The project’s technical team trainers from local Dominican organization JAD-Megaleche, which partners with NCBA CLUSA on the project, designed the training to encourage more women farmers. Training on calf-rearing techniques has brought more women into the industry in other Caribbean countries, so the team looked to replicate that success in the DR.

Workshop topics covered cow management during labor and delivery, umbilical cord disinfection at birth and on subsequent days, weaning, appropriate calf habitat and calf feeding after weaning.

A common practice in the Dominican Republic—contrary to expert recommendation—is offering calves hay very early.
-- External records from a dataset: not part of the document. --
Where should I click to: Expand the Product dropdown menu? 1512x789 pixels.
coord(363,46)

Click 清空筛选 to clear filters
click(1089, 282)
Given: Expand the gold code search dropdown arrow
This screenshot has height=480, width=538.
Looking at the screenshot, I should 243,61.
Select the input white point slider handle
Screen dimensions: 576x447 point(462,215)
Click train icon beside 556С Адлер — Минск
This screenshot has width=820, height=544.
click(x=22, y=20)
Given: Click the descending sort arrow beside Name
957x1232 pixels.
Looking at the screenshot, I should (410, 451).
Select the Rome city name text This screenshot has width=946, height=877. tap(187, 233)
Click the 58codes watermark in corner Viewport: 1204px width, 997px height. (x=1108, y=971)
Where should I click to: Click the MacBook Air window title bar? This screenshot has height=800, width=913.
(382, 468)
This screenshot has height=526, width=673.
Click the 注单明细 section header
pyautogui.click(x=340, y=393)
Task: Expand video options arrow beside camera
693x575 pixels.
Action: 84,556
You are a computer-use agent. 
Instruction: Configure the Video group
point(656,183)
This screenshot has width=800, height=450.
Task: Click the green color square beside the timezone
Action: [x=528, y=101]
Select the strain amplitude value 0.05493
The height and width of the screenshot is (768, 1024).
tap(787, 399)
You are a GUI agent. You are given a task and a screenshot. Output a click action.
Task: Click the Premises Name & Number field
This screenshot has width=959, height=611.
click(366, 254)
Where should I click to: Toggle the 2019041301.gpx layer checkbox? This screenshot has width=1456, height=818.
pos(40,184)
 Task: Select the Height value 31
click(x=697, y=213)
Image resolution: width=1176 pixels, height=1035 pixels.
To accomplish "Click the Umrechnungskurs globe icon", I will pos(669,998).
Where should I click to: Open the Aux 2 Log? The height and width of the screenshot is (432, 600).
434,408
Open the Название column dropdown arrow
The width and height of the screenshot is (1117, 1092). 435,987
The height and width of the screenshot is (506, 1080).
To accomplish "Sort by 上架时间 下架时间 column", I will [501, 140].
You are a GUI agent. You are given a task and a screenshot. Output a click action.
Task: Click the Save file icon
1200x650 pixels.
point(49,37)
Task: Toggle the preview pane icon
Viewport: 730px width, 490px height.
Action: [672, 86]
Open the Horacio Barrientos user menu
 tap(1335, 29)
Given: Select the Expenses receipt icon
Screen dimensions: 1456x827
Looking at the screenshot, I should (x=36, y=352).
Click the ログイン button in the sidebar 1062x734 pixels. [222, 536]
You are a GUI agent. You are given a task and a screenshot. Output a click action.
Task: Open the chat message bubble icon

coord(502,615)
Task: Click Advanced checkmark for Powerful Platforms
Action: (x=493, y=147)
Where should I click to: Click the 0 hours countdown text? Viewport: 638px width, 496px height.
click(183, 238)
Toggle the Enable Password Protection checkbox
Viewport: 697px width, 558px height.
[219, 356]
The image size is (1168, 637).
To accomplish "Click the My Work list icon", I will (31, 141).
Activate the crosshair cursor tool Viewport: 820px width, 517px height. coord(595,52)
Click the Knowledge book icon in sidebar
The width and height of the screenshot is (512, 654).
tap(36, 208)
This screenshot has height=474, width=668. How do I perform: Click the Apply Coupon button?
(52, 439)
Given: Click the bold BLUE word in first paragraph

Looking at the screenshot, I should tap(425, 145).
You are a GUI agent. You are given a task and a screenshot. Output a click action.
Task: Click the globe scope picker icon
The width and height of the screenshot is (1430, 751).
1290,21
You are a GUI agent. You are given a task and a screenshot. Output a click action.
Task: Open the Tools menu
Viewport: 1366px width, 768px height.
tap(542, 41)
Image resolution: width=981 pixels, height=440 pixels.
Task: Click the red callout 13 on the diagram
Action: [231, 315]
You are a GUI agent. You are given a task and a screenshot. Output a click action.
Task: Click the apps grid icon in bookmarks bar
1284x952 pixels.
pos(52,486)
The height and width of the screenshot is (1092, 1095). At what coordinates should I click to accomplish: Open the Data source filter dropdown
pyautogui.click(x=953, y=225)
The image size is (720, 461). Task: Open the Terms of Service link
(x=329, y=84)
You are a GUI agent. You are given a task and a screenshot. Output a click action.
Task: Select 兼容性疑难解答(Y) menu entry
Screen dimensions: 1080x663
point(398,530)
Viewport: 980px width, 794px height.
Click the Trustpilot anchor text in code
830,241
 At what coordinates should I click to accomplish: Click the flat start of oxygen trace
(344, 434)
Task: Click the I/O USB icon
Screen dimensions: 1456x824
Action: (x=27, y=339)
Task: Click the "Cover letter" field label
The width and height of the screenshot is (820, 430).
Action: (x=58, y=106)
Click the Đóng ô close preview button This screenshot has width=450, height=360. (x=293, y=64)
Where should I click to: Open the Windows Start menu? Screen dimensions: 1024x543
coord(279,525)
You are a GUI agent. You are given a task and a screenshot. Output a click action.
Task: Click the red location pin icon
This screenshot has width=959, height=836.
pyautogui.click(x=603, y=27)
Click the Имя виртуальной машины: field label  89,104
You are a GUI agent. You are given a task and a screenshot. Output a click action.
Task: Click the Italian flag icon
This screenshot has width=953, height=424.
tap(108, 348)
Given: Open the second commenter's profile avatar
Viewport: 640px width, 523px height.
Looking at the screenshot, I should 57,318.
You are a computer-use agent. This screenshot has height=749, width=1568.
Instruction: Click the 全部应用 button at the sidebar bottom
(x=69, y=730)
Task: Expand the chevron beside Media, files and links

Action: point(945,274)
This is problematic because it is generally low quality hay that qualifies more as animal bedding than food due to its low levels of protein (less than 3 percent) and its high levels (more than 70 percent) of neutral detergent fiber (NDF). To ensure good nutrition and rapid growth in calves, hay should be at least 7 percent protein and less than 50 percent NDF.

The training also includes safe ways to house and shelter the calves, including calf hutches, which have been shown to reduce the growth time by 25 percent because the calves do not have to compete for food.

Workshop facilitators emphasize that proper nutrition and shelter during upbringing can reduce calf mortality by reducing illnesses linked to poor hygiene. Properly disinfecting the calf at birth, cutting the umbilical cord and monitoring newborn calves for abnormalities are key to calf rearing health both for the mother cow and the newborn.

“In order for the sector to grow, we need the participation of both men and women,” said Dionisio Rodríguez, President of the Viterbo Sanchez Producer Association, at a recent workshop. Calf rearing and the nutrition and hygiene of young livestock has proven to a be a popular training for new women farmers looking to get involved in livestock.